- **Your objective**
In the entries below, copy only the lines from the one that contains "Image resolution: width=1106" through the last line, exactly, and omit any pictures.

- **Data shown**
━━━━━━━━━━━━━━━━━━━━━━━━━━━━━━

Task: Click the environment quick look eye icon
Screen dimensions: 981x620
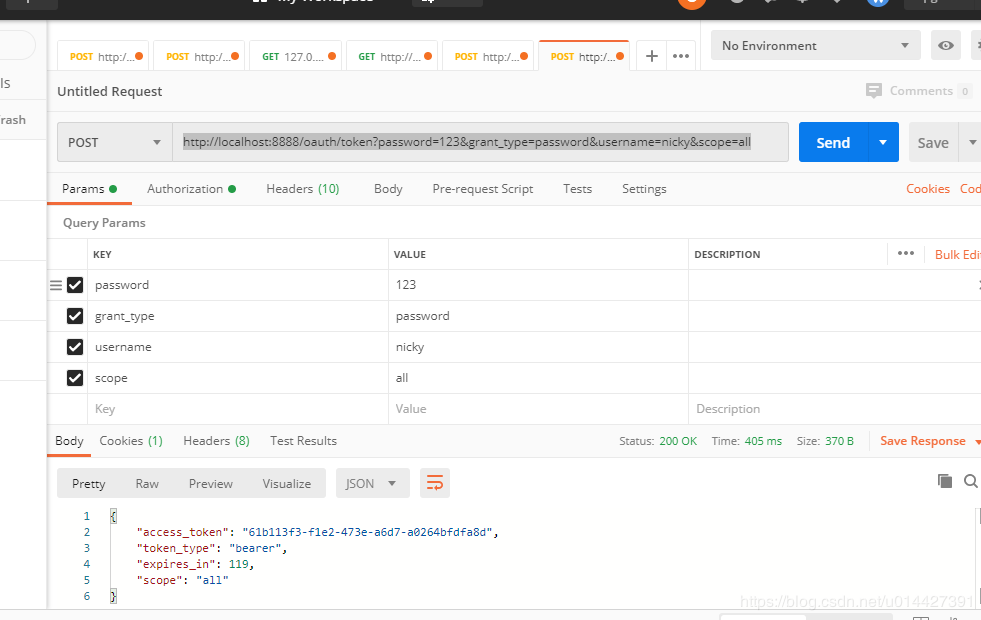Action: [945, 46]
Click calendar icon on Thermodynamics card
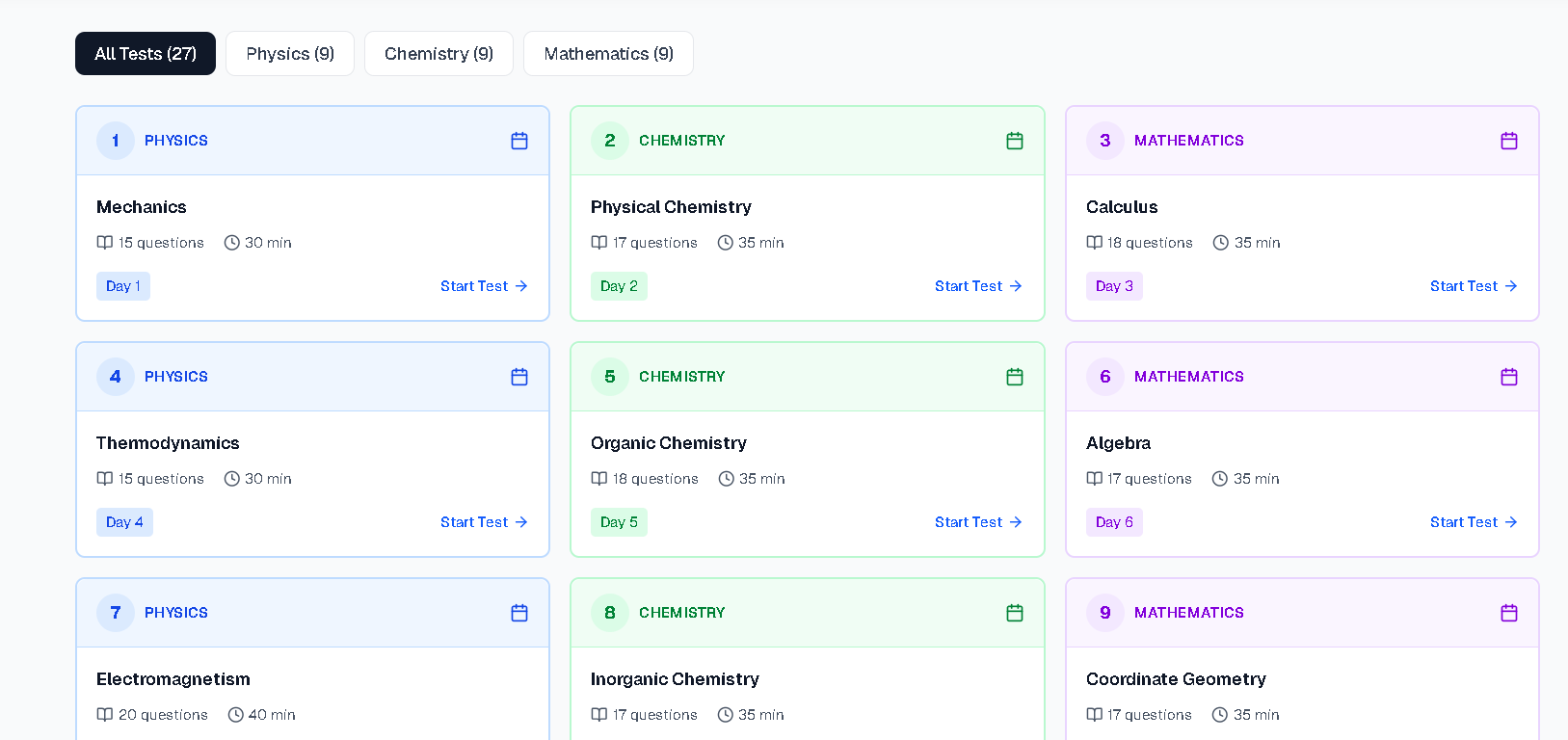Viewport: 1568px width, 740px height. tap(518, 377)
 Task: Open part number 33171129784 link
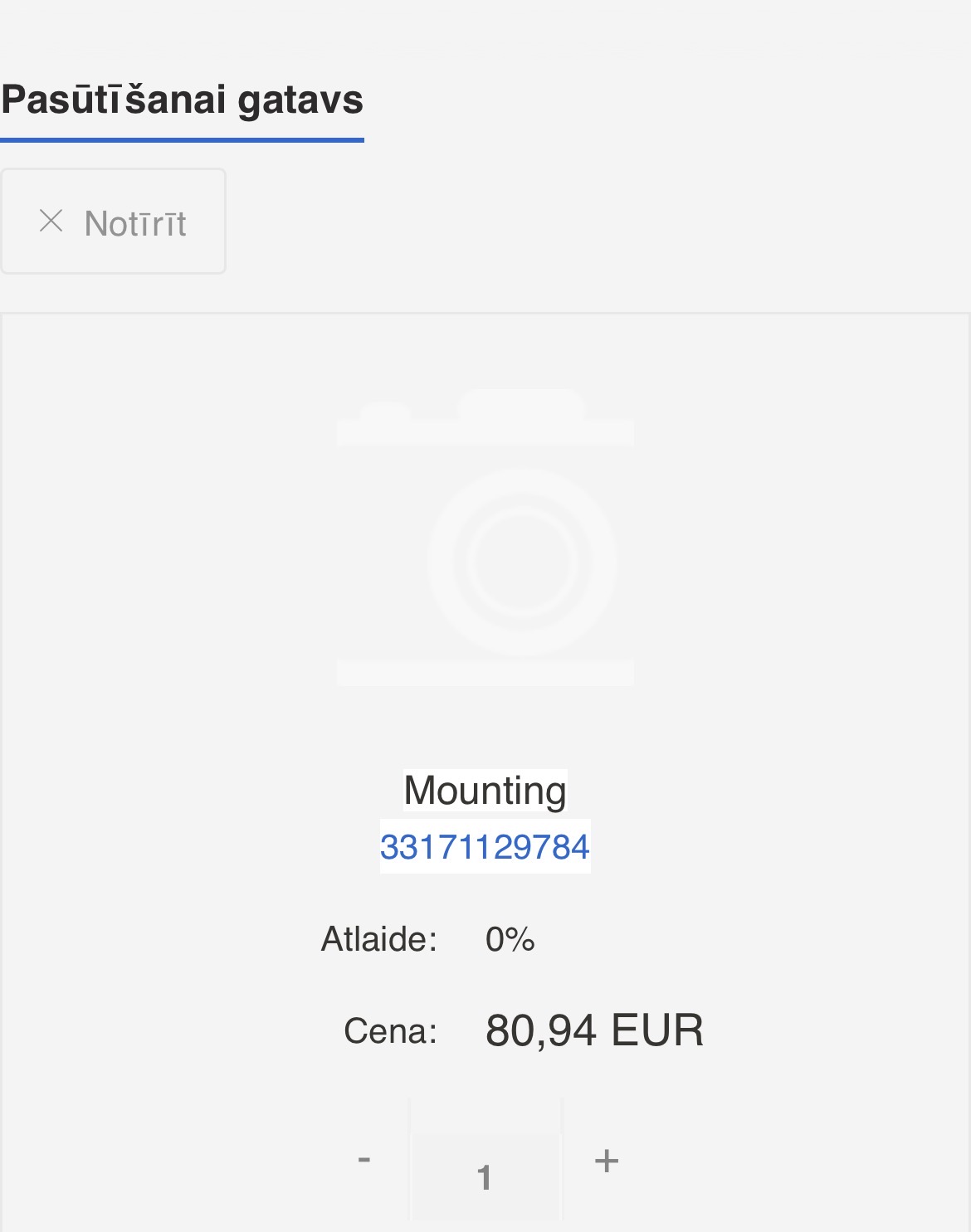485,847
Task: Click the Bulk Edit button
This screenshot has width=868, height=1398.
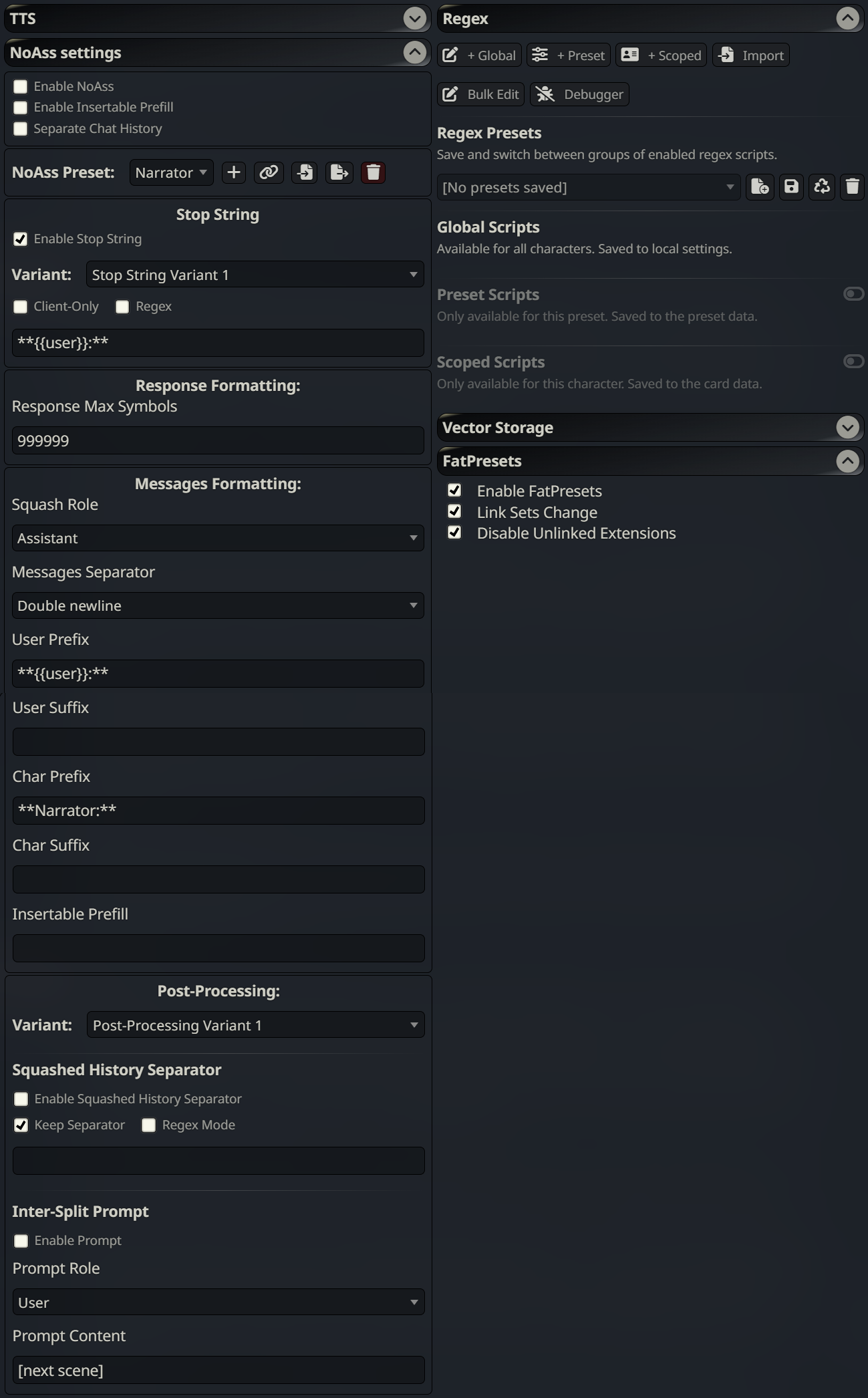Action: point(481,94)
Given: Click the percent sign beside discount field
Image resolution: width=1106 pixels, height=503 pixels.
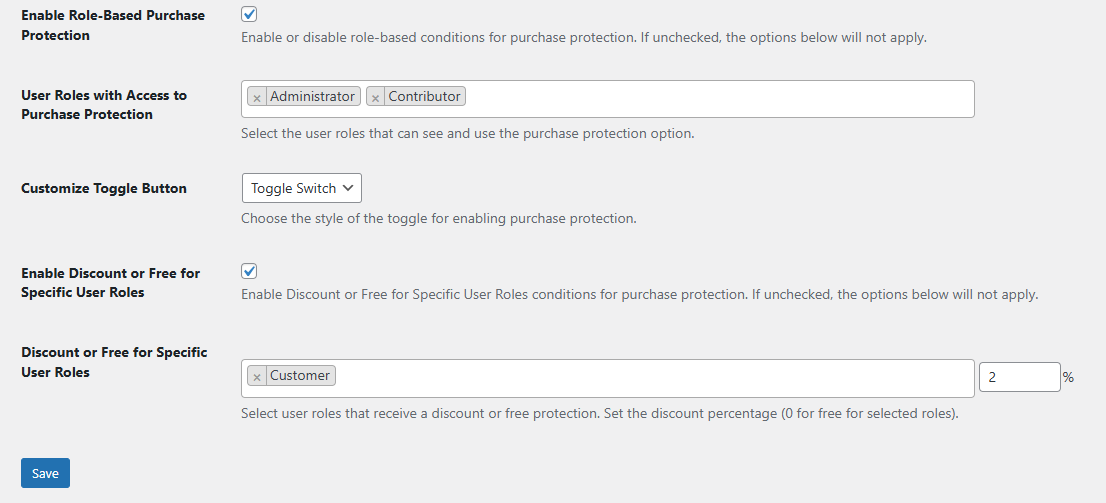Looking at the screenshot, I should [x=1068, y=378].
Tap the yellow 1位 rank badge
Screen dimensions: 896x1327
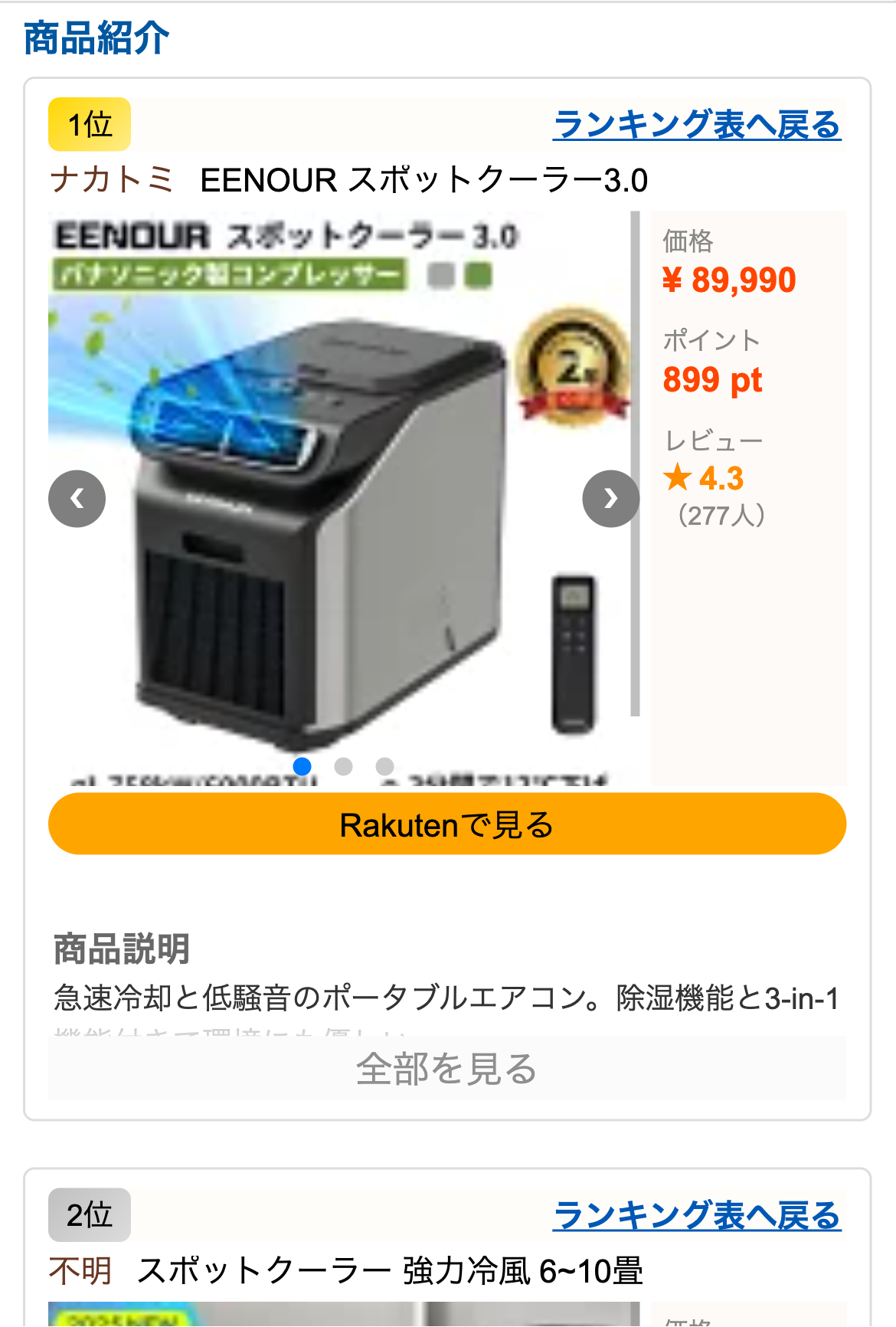[90, 124]
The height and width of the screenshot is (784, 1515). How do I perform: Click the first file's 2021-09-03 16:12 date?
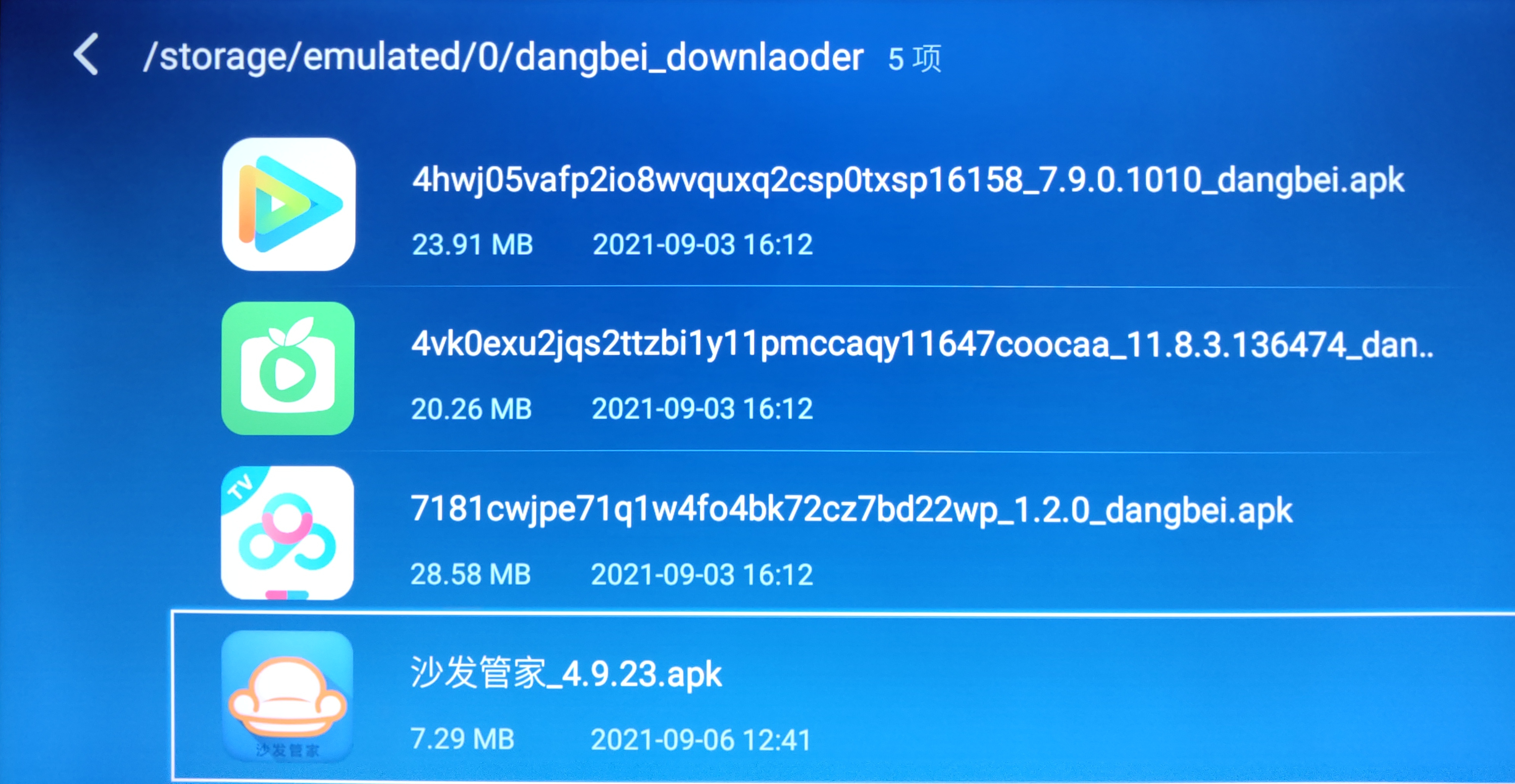tap(702, 245)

━━━━━━━━━━━━━━━━━━━━━━━━━━━━━━

- **Reply to the task**
Image resolution: width=1106 pixels, height=503 pixels.
Looking at the screenshot, I should [x=1068, y=378].
Tap the yellow 1位 rank badge
Screen dimensions: 896x1327
[90, 124]
The height and width of the screenshot is (784, 1515). How do I perform: Click the first file's 2021-09-03 16:12 date?
tap(702, 245)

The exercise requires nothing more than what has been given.